▶ _EXERCISE DIRECTIONS_
From the chronology in the article below about the Deitiphobia remix album, list each album title with its year.

▶ _SELECTION_
— Start —

Remix album by Deitiphobia
- Released: 1992
- Recorded: March 1992 at Purelight Productions, Pflugerville
- Genre: EBM, industrial
- Length: 60:28 (1992 original) 73:33 (1998 reissue)
- Label: Blonde Vinyl – Slava Music
- Producer: Deitiphobia

Deitiphobia chronology
| Fear of God (1991) | Digital Priests - The Remixes (1992) | Clean (1994) |

Alternative cover
- 1998 reissue album cover

= Digital Priests – The Remixes =

Digital Priests – The Remixes is a remix album by industrial band Deitiphobia, originally released in 1992 on the Slava Music sub-label of Blonde Vinyl. The album features remixed versions of some of the songs from the band's original demo, Digital Priests, from which its name is derived. It also includes several new and previously unreleased songs. Digital Priests – The Remixes is sometimes described as Deitiphobia's unofficial second album. It was reissued in 1998 by Flaming Fish Music with three additional tracks, alongside the reissue of the band's debut album, Fear of God.

Professional ratings
Review scores
| Source | Rating |
| Allmusic |  |

==Track listing==
All songs written and performed by Deitiphobia.

— End —

▶ _DATA_
— Start —

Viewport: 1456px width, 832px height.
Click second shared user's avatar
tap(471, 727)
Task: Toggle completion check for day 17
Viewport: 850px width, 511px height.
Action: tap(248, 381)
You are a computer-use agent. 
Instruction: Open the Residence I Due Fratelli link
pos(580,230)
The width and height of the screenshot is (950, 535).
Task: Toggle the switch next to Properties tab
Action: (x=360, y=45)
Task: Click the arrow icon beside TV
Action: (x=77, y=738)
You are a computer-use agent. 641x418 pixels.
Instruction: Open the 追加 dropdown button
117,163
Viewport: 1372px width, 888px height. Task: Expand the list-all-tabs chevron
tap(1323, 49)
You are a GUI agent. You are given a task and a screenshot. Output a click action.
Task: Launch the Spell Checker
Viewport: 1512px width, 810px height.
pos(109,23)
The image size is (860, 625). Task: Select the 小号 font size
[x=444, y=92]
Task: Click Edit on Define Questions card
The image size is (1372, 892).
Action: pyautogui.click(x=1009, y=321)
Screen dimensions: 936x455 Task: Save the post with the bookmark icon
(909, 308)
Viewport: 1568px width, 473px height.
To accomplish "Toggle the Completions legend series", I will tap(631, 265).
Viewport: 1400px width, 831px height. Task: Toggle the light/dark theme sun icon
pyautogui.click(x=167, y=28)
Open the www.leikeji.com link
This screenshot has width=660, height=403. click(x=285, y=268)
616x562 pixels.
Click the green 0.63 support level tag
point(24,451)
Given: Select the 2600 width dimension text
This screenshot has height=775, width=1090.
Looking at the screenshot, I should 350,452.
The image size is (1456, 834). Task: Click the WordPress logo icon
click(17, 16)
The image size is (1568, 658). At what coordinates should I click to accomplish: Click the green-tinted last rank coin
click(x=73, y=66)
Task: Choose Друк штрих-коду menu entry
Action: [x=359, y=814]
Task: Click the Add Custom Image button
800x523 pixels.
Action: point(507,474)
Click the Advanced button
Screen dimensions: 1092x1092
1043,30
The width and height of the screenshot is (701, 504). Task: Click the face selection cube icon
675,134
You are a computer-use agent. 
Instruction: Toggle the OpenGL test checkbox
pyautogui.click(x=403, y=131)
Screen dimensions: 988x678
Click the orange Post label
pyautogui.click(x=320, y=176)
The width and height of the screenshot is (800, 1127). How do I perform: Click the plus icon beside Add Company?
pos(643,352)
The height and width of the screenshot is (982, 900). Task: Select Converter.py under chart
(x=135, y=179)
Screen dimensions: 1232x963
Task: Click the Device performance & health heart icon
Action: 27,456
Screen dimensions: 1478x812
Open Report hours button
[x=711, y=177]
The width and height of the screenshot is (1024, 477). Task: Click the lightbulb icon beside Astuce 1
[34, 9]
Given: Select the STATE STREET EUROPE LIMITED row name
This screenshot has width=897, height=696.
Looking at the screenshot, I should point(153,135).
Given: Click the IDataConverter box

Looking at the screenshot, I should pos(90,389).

— End —

▶ _EXERCISE SOLUTION_
- Fear of God (1991)
- Digital Priests - The Remixes (1992)
- Clean (1994)